As diretrizes de vacinação canina da AAHA classificam vacinas como as relacionadas a Bordetella bronchiseptica e influenza canina de acordo com risco de exposição, estilo de vida e contexto individual. Converse com o médico-veterinário sobre o protocolo adequado para seu AUmigo.

Se você quer revisar o tema de forma mais ampla, veja também nosso guia sobre vacinas do cachorro. O calendário precisa ser definido pelo veterinário, especialmente para cães que frequentam creches, hotéis, parques, exposições ou outros locais de convivência intensa.

Dois cachorros brincando

Além disso, mantenha um ambiente limpo e saudável, reduza poeira em excesso, evite fumar perto do pet e use produtos de limpeza de modo que o cão não fique exposto a vapores irritantes. Em locais coletivos, não leve um cachorro com tosse para conviver com outros animais até esclarecer se existe risco de transmissão.

Se o seu cachorro é propenso a crises respiratórias ou possui doença crônica, mantenha acompanhamento regular e um plano definido com o veterinário para reconhecer pioras. Com cuidados preventivos adequados, você reduz riscos sem criar a falsa expectativa de que toda tosse pode ser evitada.

A tosse de cachorro passa para humanos?

A tosse em si não “passa” para uma pessoa, porque ela é um sintoma. O que pode ou não ser transmissível é o agente que está causando a doença.

Muitos agentes respiratórios caninos têm comportamento predominantemente ligado aos cães, portanto não é correto assumir que todo cachorro tossindo representa risco para a família.

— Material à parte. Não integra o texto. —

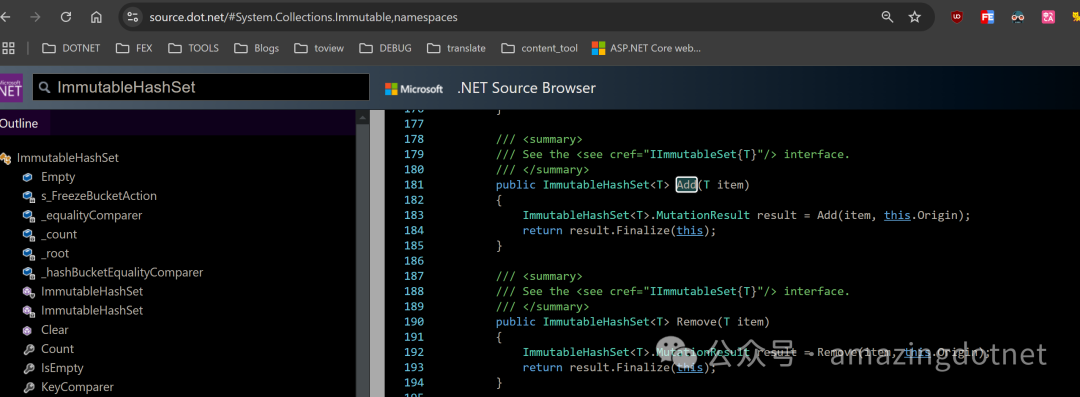Click the outline panel scrollbar up arrow
Image resolution: width=1080 pixels, height=397 pixels.
[363, 117]
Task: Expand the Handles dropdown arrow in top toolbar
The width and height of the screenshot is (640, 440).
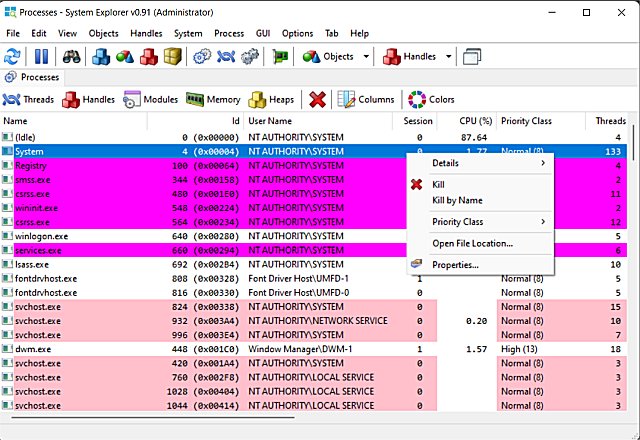Action: point(449,57)
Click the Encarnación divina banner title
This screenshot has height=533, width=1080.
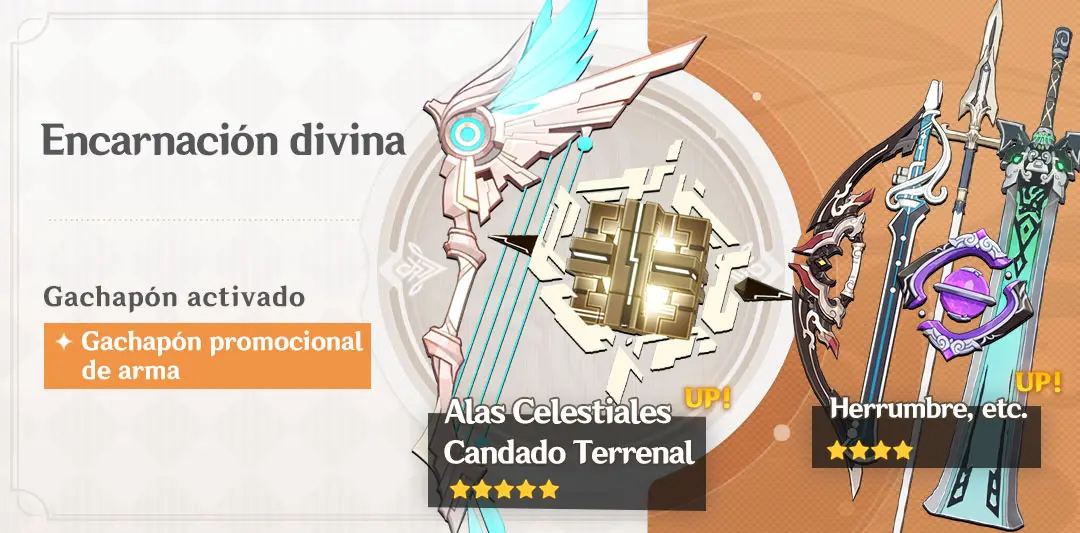[224, 141]
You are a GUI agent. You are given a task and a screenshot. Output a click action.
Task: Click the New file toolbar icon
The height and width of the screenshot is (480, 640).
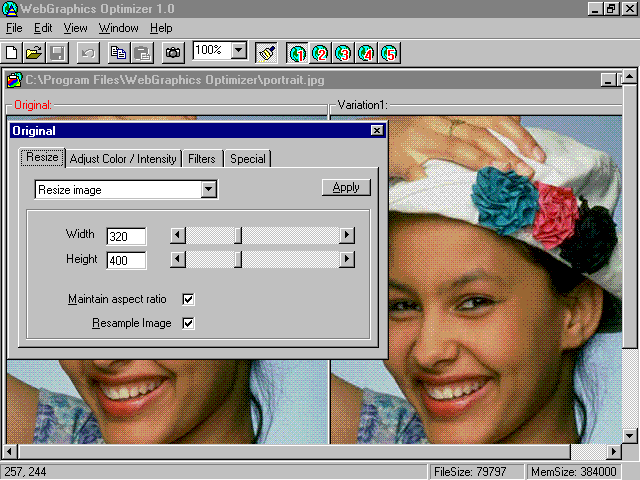13,51
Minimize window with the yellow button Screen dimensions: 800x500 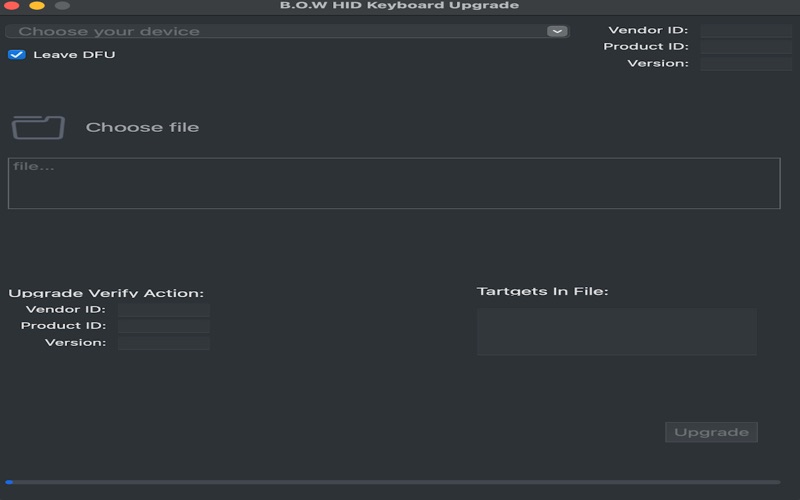(x=37, y=6)
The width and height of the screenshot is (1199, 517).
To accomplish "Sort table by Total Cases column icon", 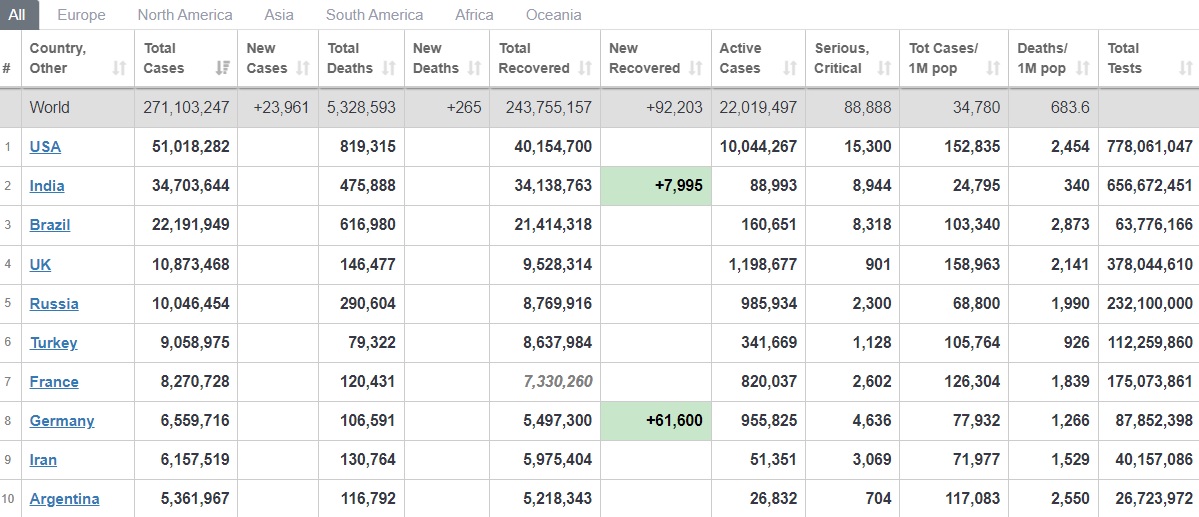I will (x=221, y=69).
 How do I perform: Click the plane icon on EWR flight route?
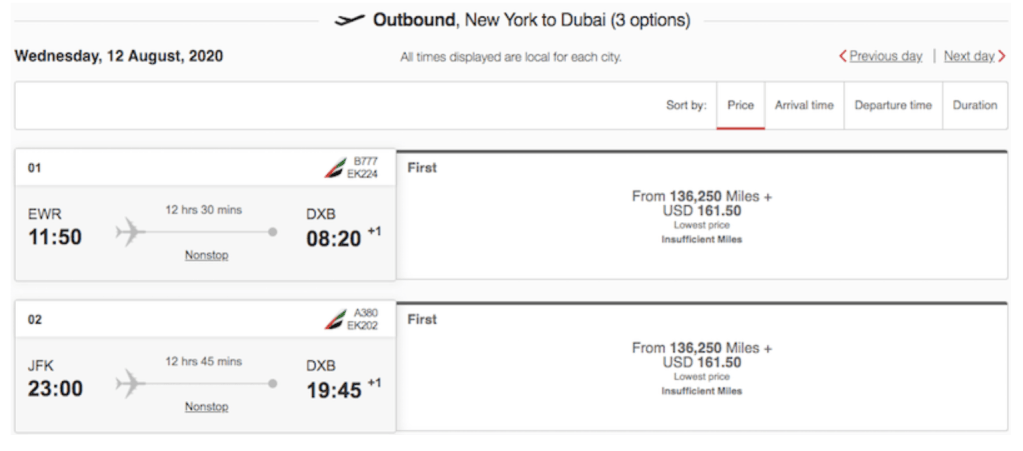(x=130, y=233)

Existe, porém, uma ressalva importante: Bordetella bronchiseptica, um dos agentes associados ao complexo respiratório infeccioso canino, aparece em referências de zoonoses como causa incomum de doença em humanos, sobretudo em pessoas imunocomprometidas. O Manual MSD de Veterinária sobre zoonoses registra essa possibilidade rara.

Se uma pessoa da casa tem imunidade comprometida e o cão está com suspeita de doença respiratória infecciosa, informe tanto o médico-veterinário quanto o profissional de saúde responsável pela pessoa. Para a rotina, higiene das mãos, limpeza de objetos compartilhados entre animais e acompanhamento veterinário são medidas sensatas.

Quanto tempo a tosse de cachorro pode durar?

Não existe um prazo único, porque a duração depende da causa. Irritações leves podem desaparecer rapidamente, enquanto inflamações crônicas podem provocar episódios por períodos prolongados.

Na traqueobronquite infecciosa, o Manual MSD informa que a tosse costuma perder intensidade nos primeiros dias, mas a doença pode persistir por cerca de 10 a 20 dias em alguns casos.

Esse intervalo não deve ser usado como regra para esperar em casa sem diagnóstico. Se você não sabe por que o cachorro está tossindo, se a tosse é intensa, se não melhora, volta repetidamente ou vem acompanhada de febre, falta de ar, prostração ou perda de apetite, procure o veterinário. O mais importante é a combinação entre duração, intensidade e estado geral do pet.

Como oferecer conforto ao cachorro durante a recuperação?

Um ambiente tranquilo, limpo e confortável ajuda o peludinho a descansar enquanto segue o tratamento indicado.

Cama, manta e acessórios não tratam a causa da tosse e não substituem atendimento veterinário, mas podem tornar a rotina de recuperação mais acolhedora quando usados de acordo com a temperatura e as necessidades do animal.